NORWAY — Thousands of miles and international borders do not stand in the way when dancers from Natal in Brazil’s Rio Grande do Norte and Maine’s town of Norway come together as part of an ongoing cultural exchange of ideas and art — this time, to simultaneously create a special performance in each location.

Performers from The Alberto Maranhao Theater Dance Company in Natal and from Art Moves Dance Ensemble in Norway have been learning a new dance that celebrates music from the 1940s big band era. The dance, called “Harlem Nocturno,” is 14 minutes of artistic expression through movement.

“’Harlem Nocturno’ is inspired by the music and the nostalgia of the big band years,” said Debi Irons, Art Moves owner and primary choreographer of the piece. “American soldiers stationed in Natal listened to the same music in the same building that CDTAM rehearses in today. It is dance music, and there is jazz, improvisation and ballroom in this piece.” 

The relationship between Irons and the Brazilian dance company began last fall, when Irons was invited to do a dance exchange with Natal, Brazil, through Partners of the Americas. Irons, who is always looking for ways to communicate with and share her dance, visited Brazil and performed with two dance companies there, including CDTAM, who then visited her studio in late July and early August.

While in Maine, dancers from both companies danced together to the premiere, “Cross My Heart,” a dance both groups learned in their respective locations.

They’re working on learning this dance in much the same way — only this time, each troupe will perform the dance in their own countries, and hopefully, they will have an opportunity to perform it together.

Irons, who is in Brazil, uses an iPhone to store her music and rehearsal videos, as well as communicate her choreography to her dancers in Norway. Using an app, she emails music to Juarez of CDTAM, who makes a CD so she can film rehearsals in Brazil in segments of 1 minute and 30 seconds, which she then sends to her dancers in Maine, who watch the video to learn the dance.

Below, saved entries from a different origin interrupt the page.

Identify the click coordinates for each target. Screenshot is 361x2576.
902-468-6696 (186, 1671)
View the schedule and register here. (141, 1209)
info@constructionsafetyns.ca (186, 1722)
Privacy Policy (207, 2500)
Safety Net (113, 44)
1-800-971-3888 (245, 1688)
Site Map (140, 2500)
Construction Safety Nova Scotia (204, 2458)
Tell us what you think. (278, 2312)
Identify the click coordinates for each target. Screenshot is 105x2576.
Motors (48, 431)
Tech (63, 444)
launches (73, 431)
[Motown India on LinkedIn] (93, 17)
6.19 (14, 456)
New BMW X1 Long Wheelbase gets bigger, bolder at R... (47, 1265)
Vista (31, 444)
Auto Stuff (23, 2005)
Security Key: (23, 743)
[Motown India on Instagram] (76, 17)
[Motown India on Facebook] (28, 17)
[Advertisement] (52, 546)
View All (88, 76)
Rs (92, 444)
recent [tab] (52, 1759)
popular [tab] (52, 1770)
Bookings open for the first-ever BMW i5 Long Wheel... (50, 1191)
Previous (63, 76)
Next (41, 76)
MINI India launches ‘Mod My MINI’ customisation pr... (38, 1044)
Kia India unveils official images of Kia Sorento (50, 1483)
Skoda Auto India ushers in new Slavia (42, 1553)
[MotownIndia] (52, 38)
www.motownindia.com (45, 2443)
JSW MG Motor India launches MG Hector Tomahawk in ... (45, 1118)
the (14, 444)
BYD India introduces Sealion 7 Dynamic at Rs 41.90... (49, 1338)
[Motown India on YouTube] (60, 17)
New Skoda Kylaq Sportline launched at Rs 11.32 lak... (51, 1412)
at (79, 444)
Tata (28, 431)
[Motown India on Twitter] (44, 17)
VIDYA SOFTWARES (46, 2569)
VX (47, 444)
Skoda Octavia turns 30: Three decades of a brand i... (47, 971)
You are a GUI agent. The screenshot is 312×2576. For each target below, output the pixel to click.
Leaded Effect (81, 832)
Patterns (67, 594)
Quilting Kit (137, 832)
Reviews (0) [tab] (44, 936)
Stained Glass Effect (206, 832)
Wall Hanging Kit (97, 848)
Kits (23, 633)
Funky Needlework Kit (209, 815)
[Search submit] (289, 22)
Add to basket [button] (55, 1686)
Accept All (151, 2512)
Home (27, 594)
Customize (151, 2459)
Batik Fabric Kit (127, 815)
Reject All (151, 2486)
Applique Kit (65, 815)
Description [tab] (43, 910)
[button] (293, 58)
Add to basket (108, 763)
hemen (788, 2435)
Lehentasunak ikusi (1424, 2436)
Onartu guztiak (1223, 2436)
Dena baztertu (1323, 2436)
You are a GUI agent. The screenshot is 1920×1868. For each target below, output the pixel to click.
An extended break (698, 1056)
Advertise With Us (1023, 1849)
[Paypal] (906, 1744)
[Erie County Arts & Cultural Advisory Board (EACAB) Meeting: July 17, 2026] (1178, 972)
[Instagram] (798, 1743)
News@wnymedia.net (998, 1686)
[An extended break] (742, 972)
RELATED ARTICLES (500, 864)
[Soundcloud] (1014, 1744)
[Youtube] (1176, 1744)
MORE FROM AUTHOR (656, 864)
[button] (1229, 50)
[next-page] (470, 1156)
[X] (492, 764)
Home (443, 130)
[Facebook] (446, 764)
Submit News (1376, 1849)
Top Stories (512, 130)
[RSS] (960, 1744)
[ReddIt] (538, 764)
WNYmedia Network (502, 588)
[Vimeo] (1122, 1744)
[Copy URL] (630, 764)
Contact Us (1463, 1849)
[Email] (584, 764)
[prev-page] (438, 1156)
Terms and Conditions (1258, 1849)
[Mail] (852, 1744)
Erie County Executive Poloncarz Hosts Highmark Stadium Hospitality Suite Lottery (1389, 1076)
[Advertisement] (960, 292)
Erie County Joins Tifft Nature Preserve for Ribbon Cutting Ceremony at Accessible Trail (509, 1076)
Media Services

“The Ensemble in Maine really makes this possible,” Irons said. “They know all the dances and learn very quickly, as they already know my vocabulary and patterns, et cetera.”

Up to 30 dancers will perform Oct. 22 in Brazil on a huge, outdoor stage during a three-day festival of science, technology and culture, the CIENTEC Festival at the Federal University in Natal, according to Irons.

Five to seven more performers will perform the same dance on Nov. 7 in the Art Moves Dance Studio on Cottage Street in Norway during their previously planned gala event.

“There will be identical sections, and the feeling will be similar — but each dancer brings their own style, so it’s always different, always variations on the theme,” Irons said.

“Tuxedo Junction,” “Harlem Nocturne,” “Begin the Beguine” and “Stand-Up Bass” are the pieces that will make up the 14-minute dance medley.

Irons said that the first time her dancers of The Ensemble at Art Moves rehearsed with their Brazilian visitors this summer, the CDTAM dancers wanted to see all of The Ensemble’s dances, one of which was a theater jazz dance to a 1940s style cover of a recent song, “Stand-Up Bass.” The visitors loved the dance, but there was no time to learn it during their visit.

It just so happened that when the nonprofit Cottage Street Creative Exchange Inc., which supports Art Moves, decided on a theme for this year’s gala, it chose the 1940s — so Irons began working on the choreography for the medley.

CDTAM never forgot about the dance that impressed them so much while they were here and it was the first thing they asked to learn upon Irons’ arrival in Brazil. If the CDTAM dancers are able to return to Maine in the spring, then the two dance companies will have an opportunity to perform the piece together, which will be the second time the groups will have experienced such a collaboration — the first time being this past summer.

“Like Sasha said, last summer when we were all together, ‘You finally have your global dance company,'” Irons said. “It brought me unbridled joy to watch them all dance together seamlessly — like it had always been that way.”

Having an opportunity to share ideas and experience art through the eyes of another culture is enriching to all those involved, Irons said.

“People are people,” she said. “Nearly all people love music and love to eat and laugh together. It just so happens that all of these people love to dance. For me, personally, I am no longer afraid of creating something wonderful out of almost nothing. I see Brazilians do it everyday — dar um jeito — find a way.”

CDTAM is a state dance company, with professional dancers whose jobs are to dance — so it is easier for them to take the time off to travel to Maine than it is for the dancers in Maine to take the time off from their regular jobs to travel to Brazil.

There are other differences between the troupes. For instance, in “Harlem Nocturno,” dancers from two companies in Natal will take turns on the stage during different parts of the 14-minute dance, so that no dancer is on the stage the entire time. In The Ensemble, because there are so few dancers performing the piece, all of the dancers will be on stage for at least 12 minutes.

Irons said both dance troupes’ training has prepared them for the endurance needed to perform the long piece.